Publié : 10 mai

Sauvé de la déchetterie

Sâvè di ch’ni

Publié dans le Quotidien Jurassien le 10 mai 2019

Sâvè di ch’ni

Ïn djouè dains l’ mois, cés d’ lai tyemeune péssant d’aivô ïn camion po raiméssaie le ch’ni qu’ les dgens aint botè chu l’ trottoir. È y é de tot : Ènne sciatte, ènne haitchattte, ïn matelas, des laivons è n’en pus fini, dous airmoéres, ïn lampadaire, des tyaisses, ïn véyo, des skis, ènne sèlle, ïn rétchâd, ènne maichine de coudri, ïn satche-pois. Cés qu’ n’aint p’ pavou de chneuquaie dains le ch’ni poéyant trovaie des tchoses que vayant encoé lai poéne. Ç’ qu’ât en bon état ne d’moére pe longtemps ch’ le trottoir. Les aimaiteurs s’ dépâdgeant po étre les premies. Zidore, ç’ât yun d’ cés-li.

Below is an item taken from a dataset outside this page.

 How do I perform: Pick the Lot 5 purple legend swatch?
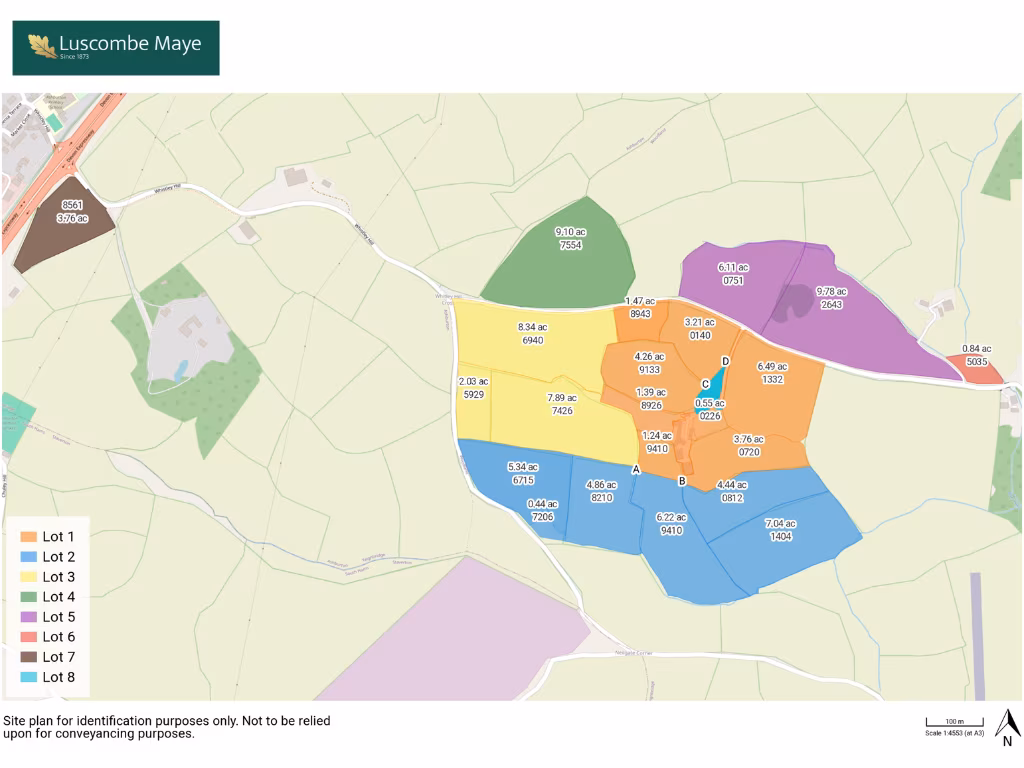28,617
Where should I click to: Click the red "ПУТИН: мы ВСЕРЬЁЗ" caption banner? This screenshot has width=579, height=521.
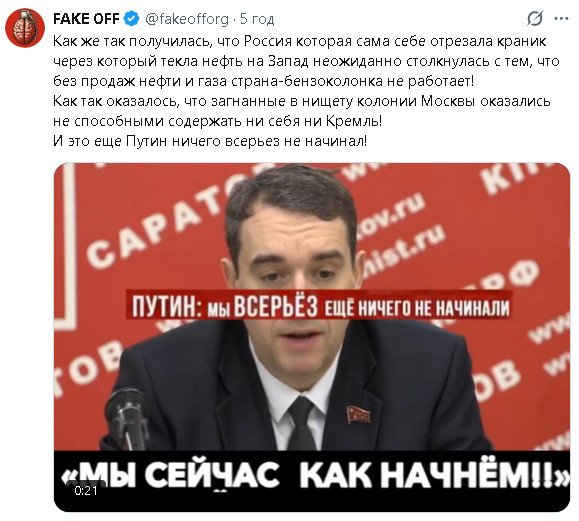320,306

Dains sai tyaive, èl é airrandgie ïn bolat po y entaissaie ses trésoûeres. È y en é djuqu’â piafond. È s’ât montè ïn p’tèt aitelie laivou qu’è répaire ç’ qu’èl é sâvè di ch’ni. È r’chique, è démonte, è remonte, è visse, è dévisse. È voidge. Çoli peut aidé sèrvi.

Aglaé ât graingne. Sai machine è café ne mairtche pus. « I n’ veus predgie mon temps d’aivô çte breuy’rie. Demain, ç’ât l’ grôs ch’ni. » Èt rouf ! Çte machine se r’trove chu l’ trottoir. « Le Zidore n’ veut meinme p’ eurmairtçhaie qu’èlle n’ât pus li. È prend aidé di Nescafé. » C’était rébyaie qu’ son Zidore fait les ch’nis.

Èl é raippoétchè çte machine è café dains son aitelie. « Èlle n’é quasi ran. Ç’ât ïn djûe d’afaint d’ lai faire è r’mairtchi. »

L’Aglaé feut tot ébâbie d’ lai r’trovaie en sai piaice.


Ecouter la chronique lue par Bernard Chapuis

info document -  MP3 - 4.7 Mo

Sauvé de la déchetterie

Un jour par mois, les employés de la voirie passent en camion pour débarrasser les objets encombrants que les gens ont déposé sur le trottoir. Il y a de tout : Une scie, une hachette, un matelas, des planches à n’en plus finir, deux armoires, un lampadaire, des casseroles, un vélo, des skis, une chaise, un réchaud, une machine à coudre, un sèche-cheveux. Ceux qui ne craignent pas de farfouiller dans ce bazar peuvent y trouver des objets intéressants. Ce qui est encore en bon état ne reste pas longtemps sur le trottoir. Les intéressés se hâtent pour être les premiers. Zidore en fait partie.

Dans sa cave, il s’est aménagé un réduit pour y entasser ses trésors. Il y en a jusqu’au plafond. Il s’est constitué un petit atelier où il répare ce qu’il a sauvé de la déchetterie. Il répare, démonte, remonte, visse, dévisse. Il conserve. Cela peut toujours servir.

Aglaé est furieuse. Sa machine à café ne marche plus. « Je ne vais pas perdre mon temps avec cette bricole. Demain, c’est le grand débarras. » Et aussitôt, cette machine se retrouve sur le trottoir. « Zidore ne remarquera même pas qu’elle n’est plus là. Il ne boit que du Nescafé. » C’était sans compter l’intérêt de son mari pour les décharges.

Il a rapporté la machine à café dans son atelier. « Elle n’a pratiquement rien. Ce sera un jeu d’enfant de la faire refonctionner »

Aglaé fut toute surprise de la retrouver à sa place habituelle.